Work order: Repeat verbatim, and only, the lines of the data below, beginning at the line that contains "Events Calendar [link] (355, 843)" and stopping after the line that contains "[i] (153, 1707)".

Material provided:
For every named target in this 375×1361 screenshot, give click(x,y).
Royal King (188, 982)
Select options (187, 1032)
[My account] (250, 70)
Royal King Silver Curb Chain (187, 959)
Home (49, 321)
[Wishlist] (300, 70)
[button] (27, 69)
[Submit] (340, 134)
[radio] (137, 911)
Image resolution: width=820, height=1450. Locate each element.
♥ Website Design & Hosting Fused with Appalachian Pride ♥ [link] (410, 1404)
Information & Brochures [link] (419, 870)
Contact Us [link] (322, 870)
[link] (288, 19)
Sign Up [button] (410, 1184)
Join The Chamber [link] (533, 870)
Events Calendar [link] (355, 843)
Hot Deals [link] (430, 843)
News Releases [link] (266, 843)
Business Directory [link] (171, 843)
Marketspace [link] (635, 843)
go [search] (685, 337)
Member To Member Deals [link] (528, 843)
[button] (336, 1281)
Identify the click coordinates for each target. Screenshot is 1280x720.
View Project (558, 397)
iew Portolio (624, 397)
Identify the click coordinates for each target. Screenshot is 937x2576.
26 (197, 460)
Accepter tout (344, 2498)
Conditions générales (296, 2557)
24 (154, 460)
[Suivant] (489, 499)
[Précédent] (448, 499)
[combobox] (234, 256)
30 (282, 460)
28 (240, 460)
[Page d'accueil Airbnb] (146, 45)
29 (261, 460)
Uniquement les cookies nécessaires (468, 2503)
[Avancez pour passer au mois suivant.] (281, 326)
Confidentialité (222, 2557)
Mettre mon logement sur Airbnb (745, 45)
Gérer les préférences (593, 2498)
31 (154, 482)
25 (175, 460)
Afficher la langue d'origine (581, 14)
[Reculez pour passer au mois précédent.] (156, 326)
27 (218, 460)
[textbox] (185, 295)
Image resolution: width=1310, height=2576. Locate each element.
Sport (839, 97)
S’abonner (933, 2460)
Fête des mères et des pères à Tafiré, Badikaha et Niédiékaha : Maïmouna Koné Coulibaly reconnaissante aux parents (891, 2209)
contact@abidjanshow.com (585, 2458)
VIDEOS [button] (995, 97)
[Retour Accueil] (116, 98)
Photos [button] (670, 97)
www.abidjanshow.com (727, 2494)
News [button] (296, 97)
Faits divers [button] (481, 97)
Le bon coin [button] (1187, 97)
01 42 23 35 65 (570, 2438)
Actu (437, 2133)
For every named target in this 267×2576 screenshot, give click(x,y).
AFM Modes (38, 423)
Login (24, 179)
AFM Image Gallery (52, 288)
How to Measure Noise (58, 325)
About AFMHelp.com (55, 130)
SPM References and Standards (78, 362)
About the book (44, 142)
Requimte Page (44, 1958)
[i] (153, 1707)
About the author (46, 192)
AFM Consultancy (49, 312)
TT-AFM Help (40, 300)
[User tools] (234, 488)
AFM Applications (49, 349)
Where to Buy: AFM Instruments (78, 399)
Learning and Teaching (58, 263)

Output for this exercise:
Events Calendar [link] (355, 843)
Hot Deals [link] (430, 843)
News Releases [link] (266, 843)
Business Directory [link] (171, 843)
Marketspace [link] (635, 843)
go [search] (685, 337)
Member To Member Deals [link] (528, 843)
[button] (336, 1281)
Identify the click coordinates for each target. Screenshot is 1280x720.
View Project (558, 397)
iew Portolio (624, 397)
Identify the click coordinates for each target. Screenshot is 937x2576.
26 (197, 460)
Accepter tout (344, 2498)
Conditions générales (296, 2557)
24 (154, 460)
[Suivant] (489, 499)
[Précédent] (448, 499)
[combobox] (234, 256)
30 (282, 460)
28 (240, 460)
[Page d'accueil Airbnb] (146, 45)
29 (261, 460)
Uniquement les cookies nécessaires (468, 2503)
[Avancez pour passer au mois suivant.] (281, 326)
Confidentialité (222, 2557)
Mettre mon logement sur Airbnb (745, 45)
Gérer les préférences (593, 2498)
31 (154, 482)
25 (175, 460)
Afficher la langue d'origine (581, 14)
[Reculez pour passer au mois précédent.] (156, 326)
27 (218, 460)
[textbox] (185, 295)
Image resolution: width=1310, height=2576. Locate each element.
Sport (839, 97)
S’abonner (933, 2460)
Fête des mères et des pères à Tafiré, Badikaha et Niédiékaha : Maïmouna Koné Coulibaly reconnaissante aux parents (891, 2209)
contact@abidjanshow.com (585, 2458)
VIDEOS [button] (995, 97)
[Retour Accueil] (116, 98)
Photos [button] (670, 97)
www.abidjanshow.com (727, 2494)
News [button] (296, 97)
Faits divers [button] (481, 97)
Le bon coin [button] (1187, 97)
01 42 23 35 65 (570, 2438)
Actu (437, 2133)
For every named target in this 267×2576 screenshot, give click(x,y).
AFM Modes (38, 423)
Login (24, 179)
AFM Image Gallery (52, 288)
How to Measure Noise (58, 325)
About AFMHelp.com (55, 130)
SPM References and Standards (78, 362)
About the book (44, 142)
Requimte Page (44, 1958)
[i] (153, 1707)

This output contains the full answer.